### COMPLETE THE FOLLOWING
• A. According to the exponential map passage, what property of $\mathcal E$ will be shown in order to conclude that it is a quotient map?
• B. Carry on the exponential map passage from the point where it stops.

### SOURCE PASSAGE
***

You have the right ideas, but the proof of surjectivity is not correct. Also the proof of injectivity can be simplified a bit.

1. Injectivity.

All we have to know is that $e^x > 0$ and $\lvert e^{iy} \rvert = 1$.
If $e^{x +i y} = e^{u +i v}$, then $e^x = \lvert e^{x +i y} \rvert = \lvert e^{u +i v} \rvert = e^{iu}$ which implies $x = u$. But then we get $e^{iy} = e^{iv}$ and as you have shown this means $y = v$ or $y, v \in \{-\pi, \pi\}$.

2. Surjectivity.

All we need to know is that $e^x : \mathbb R \to (0,\infty)$ is a homeomorphism and $e^{iy} : [-\pi,\pi] \to S^1$ is surjective.

Given $z \in \mathbb C^\times$, let $x \in \mathbb R$ satisfy $e^x = \lvert z \rvert$ and $y \in [-\pi,\pi]$ satisfy $e^{iy} = z/\lvert z \rvert$. Then $e^{x+iy} = e^x \cdot e^{iy} = \lvert z \rvert \cdot z/\lvert z \rvert = z$.

3. $\bar{\mathcal E}$ is a homeomorphism.

We shall show that $\mathcal E$ is a closed map. This implies that it is a quotient map. Since $\bar{\mathcal E}^{-1} \circ \mathcal E$ is nothing else than the quotient map $q : \mathbb R \times [-\pi,\pi] \to X$ (which is continuous), we see that $\bar{\mathcal E}^{-1}$ is continuous (universal property of quotient maps!) which proves 3.

***

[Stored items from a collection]

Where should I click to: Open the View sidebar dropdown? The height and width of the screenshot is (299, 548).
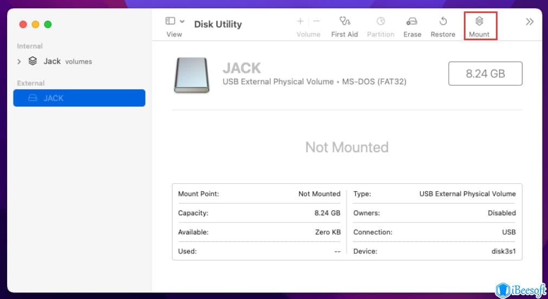175,22
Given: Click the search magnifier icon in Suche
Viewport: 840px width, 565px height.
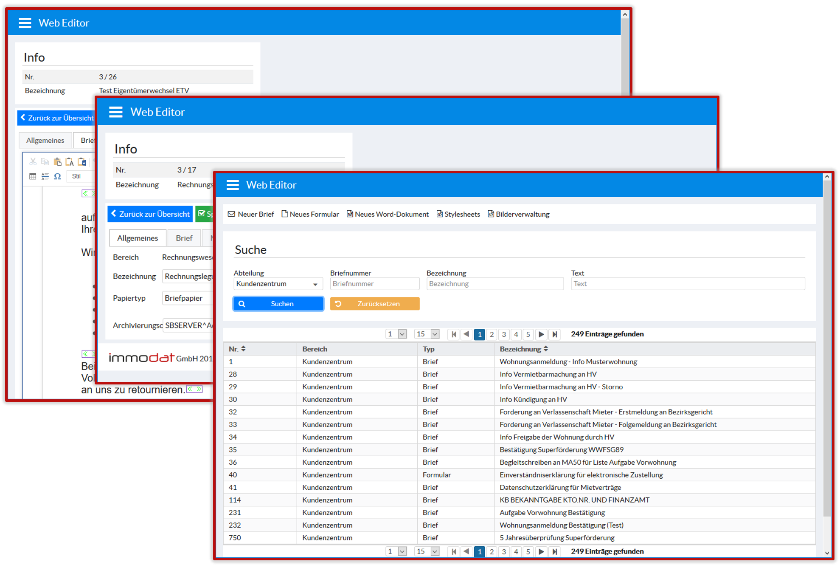Looking at the screenshot, I should [x=242, y=303].
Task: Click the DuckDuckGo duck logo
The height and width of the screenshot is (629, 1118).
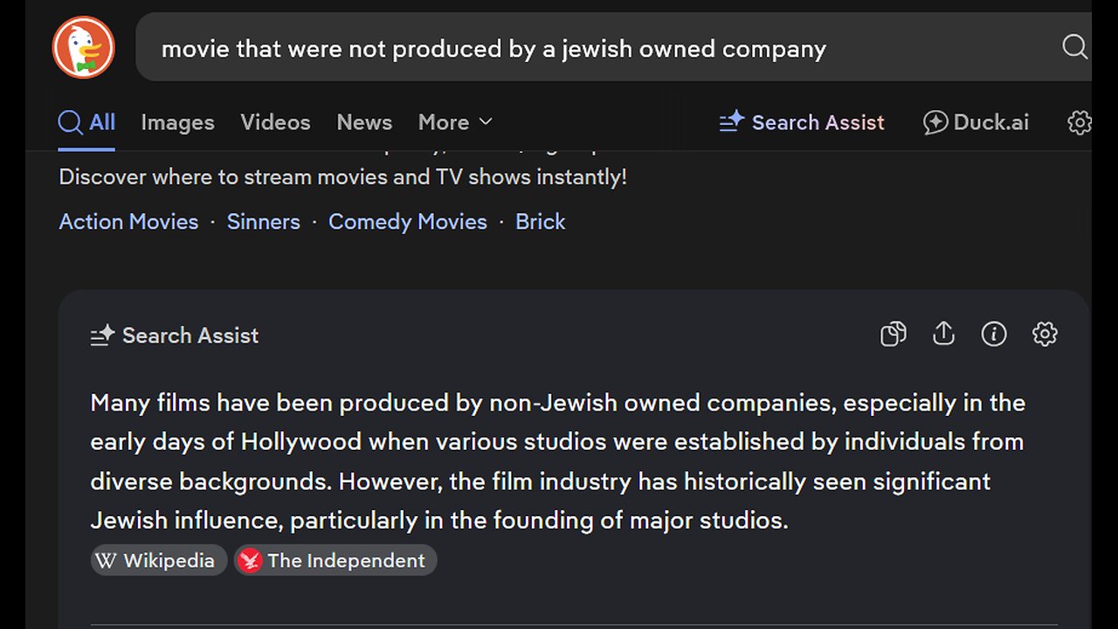Action: [x=84, y=47]
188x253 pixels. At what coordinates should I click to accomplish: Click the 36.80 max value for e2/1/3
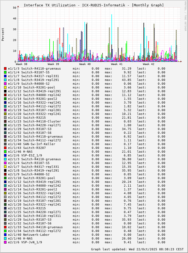(x=127, y=159)
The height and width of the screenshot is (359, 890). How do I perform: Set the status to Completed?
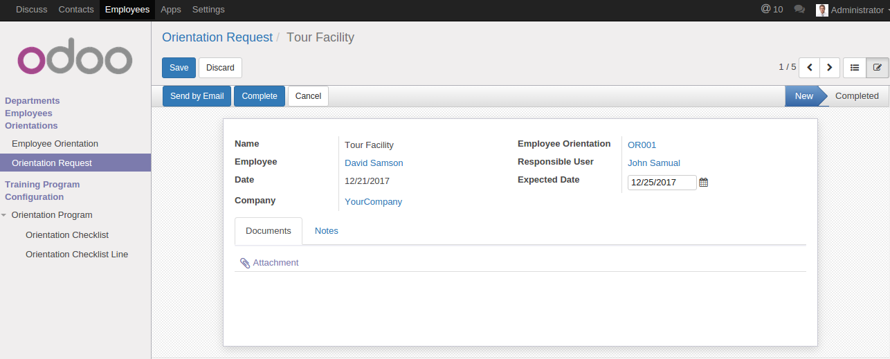pos(856,96)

***

### ANSWERS TO EACH TASK
• A. It will be shown that $\mathcal E$ is a closed map.

• B.
So let $A \subset \mathbb R \times [-\pi,\pi]$ be closed. We have to prove that $\mathcal E(A)$ is closed in $\mathbb C^\times$. Let $(z_n)$ be a sequence in $\mathcal E(A)$ which converges to some $z \in \mathbb C^\times$. We show that $z \in \mathcal E(A)$ which proves that $\mathcal E(A)$ is closed in $\mathbb C^\times$. Pick $(x_n,y_n) \in A$ with $\mathcal E(x_n,y_n) = z_n$. We have $e^{x_n} = \lvert \mathcal E(x_n,y_n) \rvert = \lvert z_n\rvert \to \lvert z \rvert$. Thus $x_n \to x := \ln \lvert z \rvert$. Since $[-\pi,\pi]$ is compact, $(y_n)$ has a covergent subsequence $(y_{n_k})$ with limit $y \in [-\pi,\pi]$. Hence $(x_{n_k},y_{n_k}) \to (x,y)$. Since $A$ is closed, we have $(x,y) \in A$. Since $\mathcal E$ is continuous, we get $\mathcal E(x_{n_k},y_{n_k}) \to \mathcal E(x,y) \in \mathcal E(A)$. But clearly $\mathcal E(x_{n_k},y_{n_k}) \to z$, thus $z \in \mathcal E(A)$.